● **Problem to work on**: Rewrite the part that opens with the line containing "Enable Include low search volume regions" and closes with the line containing "(x=1510, y=22)", swapping "Mini Park" for "Playground" and leaving everything else unchanged. Give only those lines.

○ ○ ○ ○ ○

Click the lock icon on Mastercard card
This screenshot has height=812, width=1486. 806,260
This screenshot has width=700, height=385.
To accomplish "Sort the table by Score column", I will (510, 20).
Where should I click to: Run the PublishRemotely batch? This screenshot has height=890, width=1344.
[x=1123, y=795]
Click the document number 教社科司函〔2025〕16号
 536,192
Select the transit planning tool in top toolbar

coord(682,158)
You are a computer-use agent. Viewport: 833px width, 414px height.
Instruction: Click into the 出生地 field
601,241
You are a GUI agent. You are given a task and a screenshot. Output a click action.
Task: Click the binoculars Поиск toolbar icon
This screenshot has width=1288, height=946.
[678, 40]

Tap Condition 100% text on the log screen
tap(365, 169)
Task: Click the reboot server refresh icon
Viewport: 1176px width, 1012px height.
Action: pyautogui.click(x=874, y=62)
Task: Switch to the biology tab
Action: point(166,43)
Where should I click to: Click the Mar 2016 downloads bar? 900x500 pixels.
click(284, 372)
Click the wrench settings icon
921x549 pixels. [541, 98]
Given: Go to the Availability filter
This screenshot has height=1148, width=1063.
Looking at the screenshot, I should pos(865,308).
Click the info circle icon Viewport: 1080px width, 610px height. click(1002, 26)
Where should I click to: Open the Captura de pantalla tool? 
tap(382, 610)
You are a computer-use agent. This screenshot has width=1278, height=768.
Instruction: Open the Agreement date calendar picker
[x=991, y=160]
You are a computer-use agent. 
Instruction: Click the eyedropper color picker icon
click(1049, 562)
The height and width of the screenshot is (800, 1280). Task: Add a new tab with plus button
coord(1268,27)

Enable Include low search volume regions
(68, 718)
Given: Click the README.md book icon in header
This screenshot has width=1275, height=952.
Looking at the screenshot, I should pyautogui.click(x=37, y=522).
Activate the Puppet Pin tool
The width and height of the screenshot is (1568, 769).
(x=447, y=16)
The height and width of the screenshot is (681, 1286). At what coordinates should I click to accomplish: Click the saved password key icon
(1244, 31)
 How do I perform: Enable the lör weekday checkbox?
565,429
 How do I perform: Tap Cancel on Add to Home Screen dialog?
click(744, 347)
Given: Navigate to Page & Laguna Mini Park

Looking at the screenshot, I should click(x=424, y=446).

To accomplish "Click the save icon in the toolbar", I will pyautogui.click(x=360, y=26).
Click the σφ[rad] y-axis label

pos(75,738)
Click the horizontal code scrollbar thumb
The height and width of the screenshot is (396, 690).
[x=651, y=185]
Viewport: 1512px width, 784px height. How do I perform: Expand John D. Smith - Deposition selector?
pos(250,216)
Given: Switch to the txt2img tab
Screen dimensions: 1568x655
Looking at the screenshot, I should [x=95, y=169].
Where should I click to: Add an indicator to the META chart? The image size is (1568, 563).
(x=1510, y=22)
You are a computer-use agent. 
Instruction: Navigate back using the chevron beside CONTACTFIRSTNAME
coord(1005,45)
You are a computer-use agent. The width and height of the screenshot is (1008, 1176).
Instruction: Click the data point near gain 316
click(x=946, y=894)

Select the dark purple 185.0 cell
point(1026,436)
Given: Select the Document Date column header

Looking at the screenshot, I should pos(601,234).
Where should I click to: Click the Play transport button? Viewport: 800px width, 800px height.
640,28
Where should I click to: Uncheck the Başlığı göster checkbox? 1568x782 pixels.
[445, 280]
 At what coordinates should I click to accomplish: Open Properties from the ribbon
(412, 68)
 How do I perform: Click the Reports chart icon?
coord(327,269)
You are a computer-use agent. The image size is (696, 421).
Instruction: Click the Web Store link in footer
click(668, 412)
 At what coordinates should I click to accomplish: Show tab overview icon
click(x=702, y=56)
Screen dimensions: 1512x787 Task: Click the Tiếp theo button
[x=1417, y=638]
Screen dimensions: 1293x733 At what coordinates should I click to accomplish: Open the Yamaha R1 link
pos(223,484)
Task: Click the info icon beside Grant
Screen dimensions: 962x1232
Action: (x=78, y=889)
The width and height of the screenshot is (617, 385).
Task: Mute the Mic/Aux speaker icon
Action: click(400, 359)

○ ○ ○ ○ ○

● **Result below**:
Enable Include low search volume regions
(68, 718)
Given: Click the README.md book icon in header
This screenshot has width=1275, height=952.
Looking at the screenshot, I should pyautogui.click(x=37, y=522).
Activate the Puppet Pin tool
The width and height of the screenshot is (1568, 769).
(x=447, y=16)
The height and width of the screenshot is (681, 1286). At what coordinates should I click to accomplish: Click the saved password key icon
(1244, 31)
 How do I perform: Enable the lör weekday checkbox?
565,429
 How do I perform: Tap Cancel on Add to Home Screen dialog?
click(744, 347)
Given: Navigate to Page & Laguna Playground

Looking at the screenshot, I should click(x=424, y=446).

To accomplish "Click the save icon in the toolbar", I will pyautogui.click(x=360, y=26).
Click the σφ[rad] y-axis label

pos(75,738)
Click the horizontal code scrollbar thumb
The height and width of the screenshot is (396, 690).
[x=651, y=185]
Viewport: 1512px width, 784px height. How do I perform: Expand John D. Smith - Deposition selector?
pos(250,216)
Given: Switch to the txt2img tab
Screen dimensions: 1568x655
Looking at the screenshot, I should [x=95, y=169].
Where should I click to: Add an indicator to the META chart? The image size is (1568, 563).
(x=1510, y=22)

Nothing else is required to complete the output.